Weill Cornell Medicine researchers have identified a protein in Mycobacterium tuberculosis (Mtb) that contributes to drug tolerance, a phenomenon that allows bacteria to survive treatment with drugs that would normally kill them.
The study, published April 22 in Nature Communications, found that an Mtb protein called CinA reduces the efficacy of isoniazid and other antibiotics used to treat tuberculosis.
“This study provides mechanistic insights into how a bacterium like Mtb can cause infection that persists in the face of drug treatment,” said co-senior author Dirk Schnappinger, professor of microbiology and immunology at Weill Cornell Medicine.
Available drugs work well in the lab setting, but are not always effective when used to treat patients. For example, the cornerstone treatment isoniazid kills replicating bacteria; however, Mtb bacilli residing inside the human host can be dormant and survive treatment with isoniazid.
According to the World Health Organization, approximately 10 million people become sick from Mtb and about 1.5 million people die from tuberculosis each year. The bacterium usually attacks the lungs and is spread by coughing and sneezing. “There’s no vaccine for adults to help prevent tuberculosis, so we’re largely dependent on drug treatments,” Schnappinger said, adding that these treatments can be difficult to implement in high-incidence areas.
Tuberculosis treatment typically requires at least six months of therapy with four drugs.
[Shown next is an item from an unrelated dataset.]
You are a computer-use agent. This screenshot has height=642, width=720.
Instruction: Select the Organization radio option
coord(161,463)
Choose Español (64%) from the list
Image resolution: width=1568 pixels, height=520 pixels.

Scientists theorize that this long treatment duration is needed because of bacterial subpopulations that are drug tolerant.
Drug tolerant populations survive exposure to antibiotics and as soon as drug treatment is withdrawn in patients, “bacteria start bouncing back and living happily in the host,” said first author Kaj Kreutzfeldt, research associate in microbiology and immunology at Weill Cornell Medicine. “Only in recent years have we begun to really appreciate how much drug tolerance contributes to length and success rate of patient treatment.”
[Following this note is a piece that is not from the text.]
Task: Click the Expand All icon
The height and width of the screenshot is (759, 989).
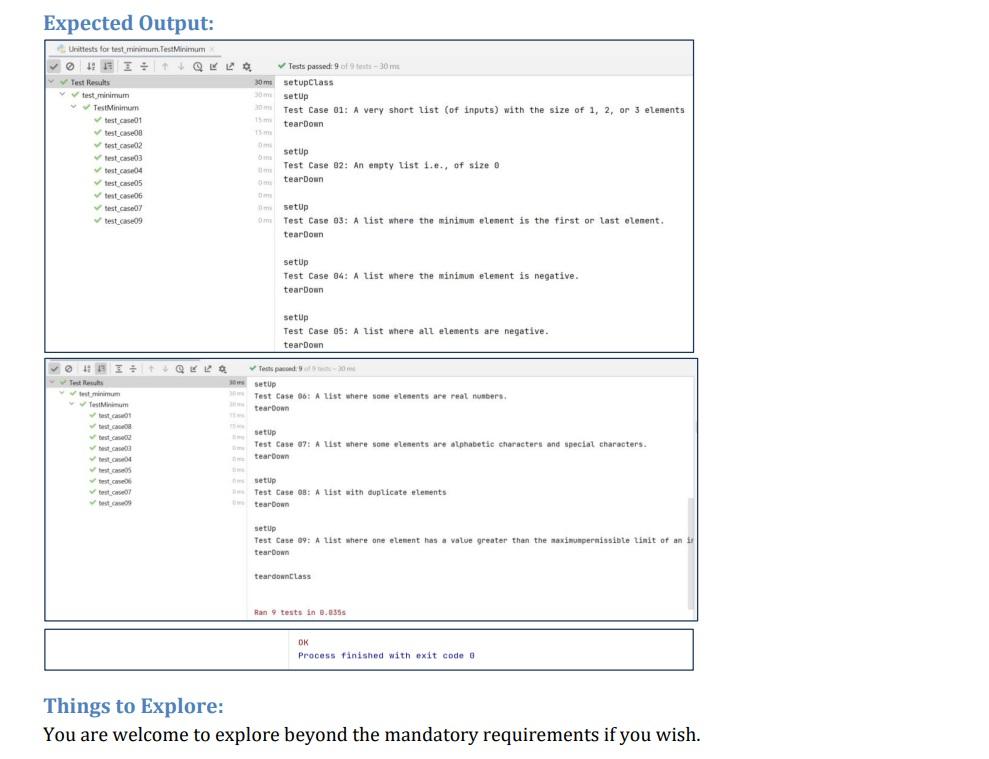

Making drugs more effective at targeting tolerant Mtb populations could help to reduce lengthy treatment times, Schnappinger said. Months of therapy can be difficult for people to complete, especially in parts of the world where healthcare is not always readily accessible.
To better understand how some Mtb can persist in the presence of isoniazid, the researchers randomly introduced mutations into the bacterial genome and screened for bacteria that were newly susceptible to isoniazid under conditions in which drug tolerant Mtb has been observed. They discovered that inactivation of the gene encoding the CinA protein resulted in enhanced efficacy of isoniazid against Mtb.
Normally, a bacterial enzyme activates isoniazid by converting it to a free radical—an unstable molecule—that interacts with another molecule, nicotinamide adenine dinucleotide (NAD). This interaction leads to the inhibition of cell processes that are essential for Mtb to thrive. The researchers discovered that the CinA protein cleaves, or separates, NAD from isoniazid, making it inactive.
The researchers demonstrated that deleting CinA from the Mtb genome made isoniazid more effective at killing the bacterium in laboratory tests and in studies of mice infected with Mtb. Laboratory studies of the bacterium showed that this was also true of ethionamide, delamanid and pretomanid, other antibiotics used to treat tuberculosis.
They further found that deleting CinA also increased the effectiveness of pretomanid, bedaquiline and linezolid in infected mice. These medications are used together to treat drug-resistant tuberculosis, which results when the bacterium has developed mutations in its DNA that allow for growth in the presence of first-line treatments.